Almost any list you read of “the best” Young Adult Fiction will list John Green’s *The Fault in Our Stars*. It’s an incredibly popular book, in no small part, I think, because the tragedy promises (and delivers) the cathartic release. For me that meant loud, wet crying in the pub where I read at lunch.
It reminded me a lot of Looking for Alaska in its exploration of questions of what makes for a meaningful life, what happens after death and how do we – the living – make sense of both.

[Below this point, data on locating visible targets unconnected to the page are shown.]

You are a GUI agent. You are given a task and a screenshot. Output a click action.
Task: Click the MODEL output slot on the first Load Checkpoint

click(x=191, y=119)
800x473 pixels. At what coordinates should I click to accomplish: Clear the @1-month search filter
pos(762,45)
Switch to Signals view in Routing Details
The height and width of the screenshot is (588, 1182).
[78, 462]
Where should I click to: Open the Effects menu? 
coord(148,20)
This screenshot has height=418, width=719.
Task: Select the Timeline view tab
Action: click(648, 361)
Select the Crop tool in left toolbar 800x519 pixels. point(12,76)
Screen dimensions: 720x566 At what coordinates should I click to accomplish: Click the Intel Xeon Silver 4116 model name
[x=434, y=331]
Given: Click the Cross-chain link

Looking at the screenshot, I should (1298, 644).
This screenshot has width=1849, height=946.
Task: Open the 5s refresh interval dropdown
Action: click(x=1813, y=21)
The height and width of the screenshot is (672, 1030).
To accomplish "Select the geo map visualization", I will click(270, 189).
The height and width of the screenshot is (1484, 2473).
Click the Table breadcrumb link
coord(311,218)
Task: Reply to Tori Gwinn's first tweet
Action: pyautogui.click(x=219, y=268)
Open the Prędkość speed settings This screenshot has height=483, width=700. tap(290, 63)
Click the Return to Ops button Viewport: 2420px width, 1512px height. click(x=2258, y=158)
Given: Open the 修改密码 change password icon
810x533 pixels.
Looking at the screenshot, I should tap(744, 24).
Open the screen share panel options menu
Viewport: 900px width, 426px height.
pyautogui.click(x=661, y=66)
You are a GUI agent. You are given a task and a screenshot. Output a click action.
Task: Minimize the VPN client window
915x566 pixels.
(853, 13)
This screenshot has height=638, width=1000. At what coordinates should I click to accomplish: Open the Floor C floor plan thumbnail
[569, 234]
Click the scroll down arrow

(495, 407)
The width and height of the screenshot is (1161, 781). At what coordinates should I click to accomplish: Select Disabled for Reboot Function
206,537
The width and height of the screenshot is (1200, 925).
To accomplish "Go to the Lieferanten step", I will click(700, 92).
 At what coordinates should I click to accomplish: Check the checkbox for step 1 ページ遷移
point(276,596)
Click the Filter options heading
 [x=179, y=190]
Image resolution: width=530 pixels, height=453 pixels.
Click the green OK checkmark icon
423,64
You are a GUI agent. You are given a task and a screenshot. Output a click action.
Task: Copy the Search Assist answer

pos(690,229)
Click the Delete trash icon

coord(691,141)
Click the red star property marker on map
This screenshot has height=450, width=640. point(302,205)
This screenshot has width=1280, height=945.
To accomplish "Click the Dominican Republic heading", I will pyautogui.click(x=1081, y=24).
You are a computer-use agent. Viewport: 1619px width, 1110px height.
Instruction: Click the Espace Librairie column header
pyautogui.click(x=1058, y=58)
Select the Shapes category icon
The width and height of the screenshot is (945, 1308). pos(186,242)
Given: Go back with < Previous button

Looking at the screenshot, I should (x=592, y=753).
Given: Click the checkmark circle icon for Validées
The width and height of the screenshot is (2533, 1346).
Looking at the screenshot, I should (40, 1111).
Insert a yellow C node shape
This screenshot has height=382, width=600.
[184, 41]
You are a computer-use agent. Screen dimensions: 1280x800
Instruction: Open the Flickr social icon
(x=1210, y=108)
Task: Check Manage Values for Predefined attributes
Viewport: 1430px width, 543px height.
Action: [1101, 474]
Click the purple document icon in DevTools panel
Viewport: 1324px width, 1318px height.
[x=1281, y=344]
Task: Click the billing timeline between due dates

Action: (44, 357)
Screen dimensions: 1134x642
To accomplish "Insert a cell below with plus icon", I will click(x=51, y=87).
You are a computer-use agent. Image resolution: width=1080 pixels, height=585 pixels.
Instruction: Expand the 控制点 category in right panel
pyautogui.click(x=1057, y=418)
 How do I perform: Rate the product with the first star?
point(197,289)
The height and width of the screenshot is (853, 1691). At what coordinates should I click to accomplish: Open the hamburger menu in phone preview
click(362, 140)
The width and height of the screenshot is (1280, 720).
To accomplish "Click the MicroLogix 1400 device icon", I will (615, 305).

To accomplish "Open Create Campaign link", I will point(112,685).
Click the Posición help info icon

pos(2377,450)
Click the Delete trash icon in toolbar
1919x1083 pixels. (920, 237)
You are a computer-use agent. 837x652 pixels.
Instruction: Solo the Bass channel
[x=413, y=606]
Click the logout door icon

I have to say that while I had a strong emotional reaction to *The Fault in Our Stars* I didn’t find it the most compelling YAF I’ve ever read, nor did I find its response to these questions – what’s the point of living/dying? – particularly insightful or moving. Whereas *Looking for Alaska* presented a fresh (and momentarily comforting) proposition of why we might live and what happens when we die, in *The Fault in Our Stars* the response is something akin to “tragedy” – like “It’s tragic when people die because they don’t get to keep living and making meaning.” I think one way TFIOS gestures towards the complexity (to put it lightly) of life and death is in thinking about how big or small the impact of one life can be and the resonance of that solitary soul on those that encounter it. One line by Hazel’s father drove this home for me – he’s explaining to her why her life/death matters to him by observing that it’s “an extraordinary privilege to love you.” I think this is the closest the book gets to a unique exploration of the thematic questions. By gesturing to the impact of the single (lost) life on those who continue living, to the privilege and responsibility of loving, mourning and remembering one another, *The Fault in Our Stars* sees the potential of relationships – connections with other people – for being the reason for living and the solace for dying. But it’s a grabbing, reaching kind of answer. The novel gets overly caught up in the emotional manipulation of the graveside scene at the expense of a deeper exploration of these questions.
Which is not to say there isn’t good work being done in the novel. I was struck by its exploration of the guilt felt by those who live particularly in the character of Hazel’s mother (rather than van Houten who seems too obvious a caricature of the grieved parent) who embodies the balance or the dialectic between grief/loss and a will to keep making meaning. I appreciated the tension in the relationship between Hazel and Gus between humour and suffering, the calm humanity each expresses to the other in moments of humiliation and suffering. The love of the two for one another is believable, if perhaps in the Romeo and Juliette (and often compared couple to these two) believability of those swept up in circumstances and passion (rather than a love that you might believe endures through mortgages and menopause).
All this to say I was certainly moved by the story – if my gross crying is to be believed – but I didn’t (after all) like it all that much. I especially don’t think it belongs at the top of the YAF must read lists – many other books look at these questions in fresher, truer ways. But sure, it’s still wildly popular. In fact, I bumped into a twelve year old girl in line at my local bookshop and recommended not reading the ending in public and she told me “she’d be careful.” I hope as readers we’re all careful. Careful not to let our emotional reaction be mistaken for brilliant writing.